▸ **BAGIAN TEKS**:
+ + +
Sepenggal Hati yang Telah Lalu

Biar Allah Saja yang Tahu


Dulu...
Saat masih kuliah, ada teman yang mengazamkan untuk menikahiku....
Tapi....Allah menghendaki lain.
Kelimpungan dia mengatakan, bahwa ibunya tidak merestuinya.
Air mataku menetes. Dan aku yakin dia juga menangis, karena di balik suaranya ada nada serak tanda lelaki menangis.
"Pulanglah, terima kasih atas keterusteranganmu. Ikuti apa kata ibu. Karena aku tidak ingin menikah tanpa ridlo beliau". 
Tidak mudah untuk berkata demikian. Tapi imanku membimbingku untuk mengucapkan itu. Aku berusaha ikhlas dengan ketetapan Allah, meski setiap sholat apalagi saat sholat malam, airmataku selalu mengucur deras. 
    Waktu terus berjalan, kuputuskan aku harus keluar dari kota yang sama, agar tidak terus mendengar kabarnya. Dan akupun sudah mulai bisa melupakannya.
Namun...., yang terjadi tidak seperti yang kurencanakan. "ukhti...ikhwan sholeh akan menikah" kabar disampaikan oleh sahabatku. Dan ternyata, hatiku berdebar juga. Sambil berusaha menutupi hatiku saat itu, aku ucapkan "Alhamdulillah...., dengan siapa?". Sahabat bilang. "Dengan Ukhti Sholehah, Ukhti kenal kok". Senyumku pun mengembang, tak tahu saat itu aku merasa sedih atau bahagia. Yang jelas, terucap dalam doaku, "semoga engkau bahagia akhi....".
    Aku terus mencari kesibukan. Beberapa kali aku dikenalkan dengan ikhwan agar aku segera menikah oleh sahabatku. Aku manut saja, karena kami satu guru, satu halaqoh. Namun tak ada yang cocok waktu itu denganku. Ada saja alasan supaya tidak berlanjut, dan aku juga tidak mengerti kenapa?
      Hidup sendiri dengan status masih gadis di kota yang terpisah dengan orang tua itu tidak mudah. Waktu itu aku sudah lulus kuliah. Aku dikejar-kejar anak ibu kosku dulu. Dan aku juga tidak mengerti kenapa selalu saja dia mendapatkan alamat dan telepon rumah yang aku tempati, meski aku berusaha pindah tempat. Aku menolaknya, karena aku tahu kwalitas ibadahnya. Padahal, dia sudah menjadi seorang pejabat keuangan negara dan tentunya dari segi harta tidak kekurangan. Awalnya dulu aku menganggap dia sebagai pamanku, karena usianya 17 tahun di atasku. Dia selalu datang setiap hari Sabtu, dan membawa oleh-oleh untuk kami warga kos milik ibunya. Tapi lama-lama perlakuannya kurasakan berbeda. Teman-teman selalu bilang kalau aku mendapat oleh-oleh lebih istimewa dari mereka. Dan akhirnya aku juga merasakan. Aku takut. Maka kuputuskan untuk pindah kos. Dan aku lakukan pindah kos sampai 3x.
+ + +
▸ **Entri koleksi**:

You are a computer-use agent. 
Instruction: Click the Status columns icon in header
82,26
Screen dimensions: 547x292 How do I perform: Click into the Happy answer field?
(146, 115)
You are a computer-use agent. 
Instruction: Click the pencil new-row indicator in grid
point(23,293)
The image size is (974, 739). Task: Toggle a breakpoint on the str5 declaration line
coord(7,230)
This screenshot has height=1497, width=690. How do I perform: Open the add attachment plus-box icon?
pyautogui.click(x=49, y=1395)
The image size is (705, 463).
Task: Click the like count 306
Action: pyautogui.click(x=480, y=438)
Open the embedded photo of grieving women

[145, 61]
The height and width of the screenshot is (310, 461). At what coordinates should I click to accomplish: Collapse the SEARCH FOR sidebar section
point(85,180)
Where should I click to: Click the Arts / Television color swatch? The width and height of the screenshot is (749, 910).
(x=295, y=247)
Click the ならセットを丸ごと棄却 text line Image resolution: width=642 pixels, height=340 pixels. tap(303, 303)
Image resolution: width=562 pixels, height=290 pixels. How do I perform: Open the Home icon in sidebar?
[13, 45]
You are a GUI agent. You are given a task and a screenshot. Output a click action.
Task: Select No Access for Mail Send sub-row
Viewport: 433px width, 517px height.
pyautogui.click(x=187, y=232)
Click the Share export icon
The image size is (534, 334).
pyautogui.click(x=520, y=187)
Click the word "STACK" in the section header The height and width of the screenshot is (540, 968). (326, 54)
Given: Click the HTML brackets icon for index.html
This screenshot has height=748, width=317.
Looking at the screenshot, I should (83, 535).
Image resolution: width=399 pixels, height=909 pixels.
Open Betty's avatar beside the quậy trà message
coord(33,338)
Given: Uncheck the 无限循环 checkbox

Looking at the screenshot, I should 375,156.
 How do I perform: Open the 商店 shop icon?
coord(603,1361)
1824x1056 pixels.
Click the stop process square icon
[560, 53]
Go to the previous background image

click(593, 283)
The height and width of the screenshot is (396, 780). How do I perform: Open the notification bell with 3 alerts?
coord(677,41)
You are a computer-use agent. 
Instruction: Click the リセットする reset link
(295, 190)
+ + +
▸ **TUGAS YANG DIKERJAKAN**:
a) Jawablah pertanyaan berikut berdasarkan kisah Sepenggal Hati yang Telah Lalu.
(i) Apa yang dikatakan teman kuliah itu tentang ibunya?
(ii) Berapa tahun usia anak ibu kos di atas usia tokoh "aku"?
(iii) Berapa kali tokoh "aku" pindah kos?
b) Salin kata demi kata bagian kisah Sepenggal Hati yang Telah Lalu antara "Kelimpungan dia mengatakan, bahwa" dan "selalu mengucur deras.", termasuk keduanya.
c) Lanjutkan kisah Sepenggal Hati yang Telah Lalu, mulai setelah kalimat terakhirnya.

▸ **JAWABAN TIAP TUGAS**:
a)
(i) Ibunya tidak merestuinya.
(ii) 17 tahun.
(iii) 3 kali.

b)
Kelimpungan dia mengatakan, bahwa ibunya tidak merestuinya.
Air mataku menetes. Dan aku yakin dia juga menangis, karena di balik suaranya ada nada serak tanda lelaki menangis.
"Pulanglah, terima kasih atas keterusteranganmu. Ikuti apa kata ibu. Karena aku tidak ingin menikah tanpa ridlo beliau". 
Tidak mudah untuk berkata demikian. Tapi imanku membimbingku untuk mengucapkan itu. Aku berusaha ikhlas dengan ketetapan Allah, meski setiap sholat apalagi saat sholat malam, airmataku selalu mengucur deras.

c)
       Namun, tak kusangka, suatu ketika adek kos manggil, "mbak, ada orang nyari sampeyan. Paklik e pean paling Mbak..". Deg. Aku gak merasa punya paklik di kota ini..., dadaku berkecamuk. Aku pun menemui orang yang mencariku. Kulihat ada sosok bapak-bapak sendirian di ruang tamu, mengucapkan salam dan tersenyum. Salamnya pun kujawab, tapi kakiku gemetran, aku takut. Dan aku bingung, dari mana orang ini, anak ibu kosku  tahu kalau aku pindah kesini. Padahal sudah 3 tahun aku keluar dari kos-kosan milik ibunya. Dia mengajakku keluar. Dan kujawab halus, "Ngapunten, tugas saya banyak. Saya mau ujian". Waktu itu aku mau ujian skripsi. Dengan berbagai dalih dia berusaha mengajakku keluar untuk menemani dia makan dan membeli sesuatu untuk ibunya. Karena dia tahu, aku sangat patuh dan sayang pada sosok ibu, termasuk ibu kosku. Dengan raut kecewa, dia pamit, dan akupun masih gemetaran, takut.
       Waktupun terus berjalan, dan aku juga mempunyai teman yang memberi sinyal akan menikahiku. Namun saat itu, anak ibu kosku juga terus mengejar. Aku putuskan untuk segera menikah. Tapi, orang yang memberi sinyal untuk menikahiku juga tak kunjung melamar. Sampai akhirnya datang seseorang, yang aku tidak kenal sebelumnya. Saat itu tidak kujawab. Karena aku berharap temanku itu yang melamarku. Dan aku tahu hukumnya menolak lamaran, orang yang beribadah cukup bagus. Sebelum aku mengiyakan lamaran itu, aku hubungi temanku dan aku bilang "Mas, ada orang yang mau melamarku. Piye ini?' Padahal aku berharap jawabannya, jangan, tunggu aku akan segera melamarmu. Tapi tak kuduga jawabannya. "Yo trima aja loh, kalau ibadahnya bagus, dan tanggung jawab". Pyar....akhirnya aku berpikir, ternyata dia tidak serius. 
         Tiga hari kemudian, orang yang mau melamarku itu datang lagi, menanyakan jawabanku. Aku menjawab, "Sampeyan sanggup ta mengikuti syaratku....?' ". Dia langsung reaksi. "Apa syaratnya, ?"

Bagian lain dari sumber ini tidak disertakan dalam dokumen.